Goal of the exercise ::
Continue the passage on unanswered prayer and the milk jug test, starting after its last line.

━━━ Passage for review ━━━

This common answer claims that God doesn't answer some prayers because they don't fit His 'bigger plan', even if the prayer is for something good like healing. Believers might point to verses like 1 John 5:14-15, but this adds a condition ('if it's God's will') that Jesus often didn't include when he made straightforward promises about getting what you ask for.
The "Yes, No, or Wait" Problem
Many Christians explain unanswered prayers using the framework that God always answers prayer with "Yes," "No," or "Wait." While this might sound reasonable, it creates a major problem: it makes prayer impossible to falsify.
The Milk Jug Test
Imagine I start praying to a milk jug in my refrigerator using the same framework:
- If something good happens after I pray → The milk jug said "Yes"

━━━ Dataset entries ━━━

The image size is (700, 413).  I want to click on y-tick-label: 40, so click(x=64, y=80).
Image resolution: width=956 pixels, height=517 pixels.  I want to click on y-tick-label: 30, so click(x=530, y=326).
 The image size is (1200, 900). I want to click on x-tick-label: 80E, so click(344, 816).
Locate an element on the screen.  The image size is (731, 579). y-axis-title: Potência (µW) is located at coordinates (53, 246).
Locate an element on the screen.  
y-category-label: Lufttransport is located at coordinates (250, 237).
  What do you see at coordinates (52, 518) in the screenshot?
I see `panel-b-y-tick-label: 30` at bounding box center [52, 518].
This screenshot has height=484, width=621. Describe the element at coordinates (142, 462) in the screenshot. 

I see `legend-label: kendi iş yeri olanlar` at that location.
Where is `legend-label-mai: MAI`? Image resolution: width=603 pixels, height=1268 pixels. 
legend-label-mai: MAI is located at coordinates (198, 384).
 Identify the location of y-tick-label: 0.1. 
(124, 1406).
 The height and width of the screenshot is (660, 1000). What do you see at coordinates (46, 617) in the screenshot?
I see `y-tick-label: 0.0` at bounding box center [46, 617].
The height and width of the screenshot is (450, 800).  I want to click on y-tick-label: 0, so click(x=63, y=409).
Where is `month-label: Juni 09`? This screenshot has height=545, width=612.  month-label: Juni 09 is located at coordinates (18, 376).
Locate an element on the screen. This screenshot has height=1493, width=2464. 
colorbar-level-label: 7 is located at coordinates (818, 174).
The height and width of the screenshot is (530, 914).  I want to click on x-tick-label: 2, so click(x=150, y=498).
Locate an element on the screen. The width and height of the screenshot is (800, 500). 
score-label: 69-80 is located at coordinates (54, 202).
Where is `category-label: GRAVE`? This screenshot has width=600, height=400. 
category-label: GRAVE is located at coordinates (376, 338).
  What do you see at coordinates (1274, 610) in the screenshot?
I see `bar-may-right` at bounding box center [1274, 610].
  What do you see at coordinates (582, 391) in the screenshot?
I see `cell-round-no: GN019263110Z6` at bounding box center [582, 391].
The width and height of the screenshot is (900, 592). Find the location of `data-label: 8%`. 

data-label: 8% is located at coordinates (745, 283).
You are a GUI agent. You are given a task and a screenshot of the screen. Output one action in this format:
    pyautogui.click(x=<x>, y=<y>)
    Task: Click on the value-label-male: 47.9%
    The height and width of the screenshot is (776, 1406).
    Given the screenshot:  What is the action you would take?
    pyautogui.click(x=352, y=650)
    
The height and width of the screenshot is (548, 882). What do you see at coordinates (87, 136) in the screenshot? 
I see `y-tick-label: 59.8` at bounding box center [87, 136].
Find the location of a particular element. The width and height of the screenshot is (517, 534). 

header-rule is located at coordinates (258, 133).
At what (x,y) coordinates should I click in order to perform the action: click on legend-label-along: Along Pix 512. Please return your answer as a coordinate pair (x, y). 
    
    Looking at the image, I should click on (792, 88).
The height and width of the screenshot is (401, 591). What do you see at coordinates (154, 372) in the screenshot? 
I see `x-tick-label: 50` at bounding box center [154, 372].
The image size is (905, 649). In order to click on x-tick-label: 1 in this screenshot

━━━

Written response ::
- If something bad happens → The milk jug said "No" for my own good
- If nothing happens → The milk jug said "Wait"
Using this logic, I could claim the milk jug answers 100% of my prayers, just I used to believe about God.
This is an "unfalsifiable" claim - no matter what happens, it can be explained away. A claim that can never be proven wrong isn't actually an explanation of anything.
Conclusion
The Bible makes clear, unambiguous promises about prayer being answered. Both my experience and outside studies show no evidence that intercessory prayer affects the desired outcome.